Reading this book is like taking a trip down memory lane (pun intended). Each chapter is a lecture given by Professor Gifford at Massachusetts in 1995. It is not so much the 16 years since he gave the lectures, although much has certainly changed in academia since then, but more that Gifford was a traditional "old-school"-style scholar. As Donald Morse, the editor of this collection of lectures, says, "Don Gifford was a formidable lecturer and a great teacher in the tradition of Ralph Waldo Emerson in that he provoked his listeners into learning" (p. 8). The late Don Gifford was incredibly well read and the kind of intellectual who questions everything in true Socratic manner. He was not afraid to challenge any "established" truth, and throughout these lectures he continually sorts the wheat from the chaff concerning the functioning of memory. He does this with a sense of humor, which makes the mostly unedited lectures a pleasure to read.

The book is divided into two parts: Part 1 is titled "Time, Memory, and Consciousness." This section presents six lectures given in 1995, as follows:

  1. 1. Zones of Remembering

  2. 2. Ancient Greeks and Aboriginal Australians

  3. 3. Doing Memory and Doing Language

  4. 4. The Intertwining of Language and Memory

  5. 5. The Sign Stream of Our Histories

  6. 6. Memory and the Self and Art as a Way of Knowing.

Part 2 covers "Time, Memory, and the Unconscious." This section presents a lecture and an essay. The Chapter 7 lecture is entitled "The Imitation of Dream in Literature." The Chapter 8 essay is "A Chip on His Shoulder or One for the James Joyce Centennial."

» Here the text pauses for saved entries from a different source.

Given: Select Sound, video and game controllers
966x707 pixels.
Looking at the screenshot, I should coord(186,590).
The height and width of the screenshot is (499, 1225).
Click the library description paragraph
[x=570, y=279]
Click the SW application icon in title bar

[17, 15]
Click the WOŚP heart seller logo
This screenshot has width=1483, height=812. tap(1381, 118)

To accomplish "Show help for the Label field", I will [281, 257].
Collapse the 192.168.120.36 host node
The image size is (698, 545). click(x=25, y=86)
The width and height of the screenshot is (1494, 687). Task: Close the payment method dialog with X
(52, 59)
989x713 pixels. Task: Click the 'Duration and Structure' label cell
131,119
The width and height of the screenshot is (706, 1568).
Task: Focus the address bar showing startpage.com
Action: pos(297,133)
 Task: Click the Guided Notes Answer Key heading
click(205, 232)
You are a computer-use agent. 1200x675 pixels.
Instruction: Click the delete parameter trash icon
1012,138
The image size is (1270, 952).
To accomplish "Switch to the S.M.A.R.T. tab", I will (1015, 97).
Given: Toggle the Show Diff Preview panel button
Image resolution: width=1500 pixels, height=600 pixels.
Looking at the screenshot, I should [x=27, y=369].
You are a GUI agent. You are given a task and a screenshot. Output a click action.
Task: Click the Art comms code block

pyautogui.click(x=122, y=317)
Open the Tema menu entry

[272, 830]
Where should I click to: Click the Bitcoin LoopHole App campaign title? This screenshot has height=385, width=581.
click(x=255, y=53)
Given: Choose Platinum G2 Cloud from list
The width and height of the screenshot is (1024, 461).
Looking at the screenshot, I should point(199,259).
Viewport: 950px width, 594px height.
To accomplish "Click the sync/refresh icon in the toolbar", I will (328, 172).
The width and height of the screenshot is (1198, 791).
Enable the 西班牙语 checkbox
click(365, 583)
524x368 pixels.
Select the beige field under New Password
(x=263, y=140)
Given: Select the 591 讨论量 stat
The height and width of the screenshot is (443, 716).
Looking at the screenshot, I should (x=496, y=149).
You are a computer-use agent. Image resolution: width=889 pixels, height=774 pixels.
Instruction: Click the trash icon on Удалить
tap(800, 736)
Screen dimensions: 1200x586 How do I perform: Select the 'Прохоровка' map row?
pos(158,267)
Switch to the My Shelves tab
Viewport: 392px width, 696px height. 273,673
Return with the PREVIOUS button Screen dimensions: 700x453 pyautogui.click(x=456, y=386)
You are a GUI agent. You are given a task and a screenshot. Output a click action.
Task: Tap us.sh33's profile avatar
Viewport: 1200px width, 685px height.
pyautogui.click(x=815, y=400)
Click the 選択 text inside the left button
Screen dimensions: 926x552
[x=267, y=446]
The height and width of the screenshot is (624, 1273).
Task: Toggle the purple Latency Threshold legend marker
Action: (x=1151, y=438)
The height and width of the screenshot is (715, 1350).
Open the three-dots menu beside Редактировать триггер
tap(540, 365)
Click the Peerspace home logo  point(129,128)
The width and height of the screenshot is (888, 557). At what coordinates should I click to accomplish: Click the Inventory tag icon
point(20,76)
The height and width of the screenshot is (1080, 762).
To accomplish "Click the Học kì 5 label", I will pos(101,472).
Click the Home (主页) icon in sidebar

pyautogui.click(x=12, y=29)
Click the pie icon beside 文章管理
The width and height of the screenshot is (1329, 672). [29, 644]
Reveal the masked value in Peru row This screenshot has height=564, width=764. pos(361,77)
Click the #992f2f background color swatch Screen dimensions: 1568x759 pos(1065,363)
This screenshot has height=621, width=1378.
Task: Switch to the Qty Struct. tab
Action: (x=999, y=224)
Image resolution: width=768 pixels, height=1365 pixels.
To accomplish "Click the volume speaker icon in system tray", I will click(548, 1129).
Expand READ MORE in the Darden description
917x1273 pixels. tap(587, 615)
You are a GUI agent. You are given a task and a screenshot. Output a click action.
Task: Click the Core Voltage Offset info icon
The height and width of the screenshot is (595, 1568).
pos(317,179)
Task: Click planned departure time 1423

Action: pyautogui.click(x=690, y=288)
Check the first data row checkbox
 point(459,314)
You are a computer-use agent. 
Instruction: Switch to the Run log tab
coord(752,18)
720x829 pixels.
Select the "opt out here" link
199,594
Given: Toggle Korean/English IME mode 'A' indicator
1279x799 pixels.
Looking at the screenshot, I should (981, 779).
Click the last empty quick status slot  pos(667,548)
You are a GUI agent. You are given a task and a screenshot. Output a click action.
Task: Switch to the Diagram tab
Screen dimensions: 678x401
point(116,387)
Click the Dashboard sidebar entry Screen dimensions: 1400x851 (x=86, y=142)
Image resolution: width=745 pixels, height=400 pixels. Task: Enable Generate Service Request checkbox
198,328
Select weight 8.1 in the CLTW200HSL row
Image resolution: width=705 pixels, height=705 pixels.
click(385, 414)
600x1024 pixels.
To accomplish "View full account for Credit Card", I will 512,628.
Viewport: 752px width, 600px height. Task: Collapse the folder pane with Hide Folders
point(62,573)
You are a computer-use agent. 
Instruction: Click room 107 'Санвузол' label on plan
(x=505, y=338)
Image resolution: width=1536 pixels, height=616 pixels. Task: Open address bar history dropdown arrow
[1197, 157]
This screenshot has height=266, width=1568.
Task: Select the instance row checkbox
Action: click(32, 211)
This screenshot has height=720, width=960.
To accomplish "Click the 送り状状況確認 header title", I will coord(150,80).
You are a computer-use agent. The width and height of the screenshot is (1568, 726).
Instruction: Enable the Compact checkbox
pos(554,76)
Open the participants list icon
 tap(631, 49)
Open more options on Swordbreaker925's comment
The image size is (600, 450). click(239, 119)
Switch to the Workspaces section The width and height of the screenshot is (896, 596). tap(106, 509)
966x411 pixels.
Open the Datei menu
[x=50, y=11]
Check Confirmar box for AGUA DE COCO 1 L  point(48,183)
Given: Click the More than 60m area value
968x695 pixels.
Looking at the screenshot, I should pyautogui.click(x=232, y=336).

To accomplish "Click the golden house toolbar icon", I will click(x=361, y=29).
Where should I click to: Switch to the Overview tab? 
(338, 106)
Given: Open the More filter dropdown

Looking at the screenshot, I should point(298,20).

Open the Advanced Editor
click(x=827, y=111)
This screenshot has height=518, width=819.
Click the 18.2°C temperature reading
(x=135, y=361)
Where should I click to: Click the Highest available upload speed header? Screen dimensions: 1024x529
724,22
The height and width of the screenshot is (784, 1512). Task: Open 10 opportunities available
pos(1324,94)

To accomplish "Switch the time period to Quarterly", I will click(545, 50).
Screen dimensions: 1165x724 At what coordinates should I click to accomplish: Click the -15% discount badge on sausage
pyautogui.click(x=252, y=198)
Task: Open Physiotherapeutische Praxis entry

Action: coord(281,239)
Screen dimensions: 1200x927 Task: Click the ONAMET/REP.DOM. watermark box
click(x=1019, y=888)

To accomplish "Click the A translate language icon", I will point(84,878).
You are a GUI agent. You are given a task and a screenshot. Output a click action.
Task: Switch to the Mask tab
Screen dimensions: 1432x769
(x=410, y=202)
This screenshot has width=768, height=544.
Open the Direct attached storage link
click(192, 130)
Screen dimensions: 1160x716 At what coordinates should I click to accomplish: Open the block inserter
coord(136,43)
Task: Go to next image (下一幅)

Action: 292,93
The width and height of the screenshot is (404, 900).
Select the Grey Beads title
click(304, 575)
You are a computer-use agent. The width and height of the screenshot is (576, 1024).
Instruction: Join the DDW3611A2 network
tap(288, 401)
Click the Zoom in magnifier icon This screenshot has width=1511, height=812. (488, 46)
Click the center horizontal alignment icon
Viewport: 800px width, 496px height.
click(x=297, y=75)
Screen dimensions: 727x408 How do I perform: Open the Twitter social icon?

The main thrust of Gifford's investigation was to explore memory and how this relates to the complexity of human experience. He discusses both individual and collective memory and suggests that memory is stored in the arts, "which in turn provide a way of knowing and of nourishing Memory and consciousness." Gifford does not discuss memory from a neuroscience-neuroanatomical perspective. Rather, it is through the humanities, and especially literature, that he develops what he believes constitutes the nature of memory.

Robert Adolph, in his Introduction, "Assaulting 'Newton's Sleep,'" notes that Gifford's goal "is not to solve the mind-body problem, or define the nature of consciousness and time, or show us how the brain works. . . . His first aim, I think, is to show us no single, blinkered explanation can account for the depth and complexity of human experience, and in particular its grounding in Memory" (p. 11). Gifford achieves this goal reasonably well. After finishing the lectures, I felt as though I had gained a great deal of knowledge concerning literature, history, romanticism (his fundamental approach) and the complexities of human action. However, I had to keep reminding myself that this was supposed to be a book about memory and consciousness, not literature per se. I think this failure to stay on target came about for two reasons: Firstly, Gifford is a chronic digresser and wonderful storyteller, and one tends to get lost in these digressions; secondly, his openly stated bias against the claims of science to provide ultimate answers, which is perhaps valid to a certain extent, tends to leave his overall result wanting.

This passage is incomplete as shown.